Le froid arrive et c’est presque la panique ! On s’attendait, depuis l’invasion de l’Ukraine en février, à une pénurie de gaz pour cet hiver et c’est celle de l’électricité qui nous guette. Pour éteindre les foyers alarmistes, après la divulgation des préparatifs de l’État pour faire face à cette éventualité, le Président de la République française et le directeur exécutif d’Enedis sont montés au front. Le premier veut contrer les « scénarios de la peur », le second se veut rassurant en affirmant le faible risque de délestage d’ici la fin de l’année.
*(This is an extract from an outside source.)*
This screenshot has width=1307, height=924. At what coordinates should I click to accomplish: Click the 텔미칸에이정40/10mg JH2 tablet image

La chute de la consommation de l’ordre de 8 % sur l’année dernière est un élément crucial pour éviter le « blackout » ou la coupure généralisée si redoutée.
Quelle est réellement la demande et la production d’électricité française ? De quels pays dépendons-nous et quels sont les tendances à moyen et long terme de nos besoins électriques dans un monde futur décarboné ? Après la flambée des prix qui nous attendent en 2023, peut-on espérer une baisse ?
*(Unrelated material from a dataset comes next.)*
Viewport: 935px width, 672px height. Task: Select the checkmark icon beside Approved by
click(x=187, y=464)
Selon RTE, la France vient de connaître un pic récent de consommation d’électricité de 75 666 mégawatts ce jeudi 8 décembre à 19 heures, contre un record pour 2022 de 87 025 le 14 janvier à 9 heures. Selon ses modèles de prévisions, ce chiffre pourrait dépasser le niveau des 100 000 mégawatts en cas de température moyenne nationale de -5 degrés (102 098 le 8 février 2012), avec aucun effort de sobriété. Nous ne sommes donc pas à l’abri de coupures massives en cas d’épisode hivernal rigoureux, sans la mobilisation de chacun d’entre nous. En réalité, la source de notre problème ne vient pas de Russie, mais de notre parc nucléaire vieillissant. Ainsi, les 56 réacteurs français ont une capacité théorique de 61 gigawatts (61 000 mégawatts). Dans la journée d’hier, la production maximale nucléaire a été de 37 450 mégawatts. Par quel tour de passe-passe RTE arrive à combler l’écart ? Tout simplement par les autres filières d’approvisionnement, dont les importations en provenance de l’étranger. Celles-ci ont atteint un maximum de 14 523 mégawatts à 8 heures 30, dont 9 120 d’Allemagne et le reste d’Angleterre, d’Espagne, d’Italie et de Suisse. La solidarité européenne fonctionne et le plan gaz contre électricité est une réalité. Ce serait cependant insuffisant sans les énergies renouvelables au même moment, puisque l’hydraulique, l’éolien et la biomasse ont fourni respectivement 12 286, 2 563 et 805 mégawatts. Le pic du solaire a été de 2 805 mégawatts, mais à midi évidemment. De ce fait, il faut de la pluie et des réserves suffisantes pour que les barrages puissent répondre à la demande.
Cette mixité énergétique a évidemment un coût dans un marché interconnecté en temps réel. Hier à 19 heures le prix spot de l’électricité en France avoisinait les 562 euros le mégawatt heure, au-dessus de celui de ses principaux partenaires, à l’exception de l’Espagne et du Portugal dont le prix se situait aux alentours de 170 euros. Nous sommes en train de perdre la compétitivité historique dans cette source d’énergie, alors que RTE prévoyait, dans son rapport d’octobre 2021 une consommation électrique annuelle de 645 térawatts heures en 2050 contre 430 l’année dernière. Les besoins supplémentaires liés à la croissance et à la transition écologique sont donc estimés à plus de 50 %. Le défi est immense et constitue un enjeu de pouvoir considérable si les autres zones fortement consommatrices d’énergie (Amérique du Nord et Asie) ne jouent pas le jeu pour sauver la planète pour attirer les délocalisations inévitables à court terme.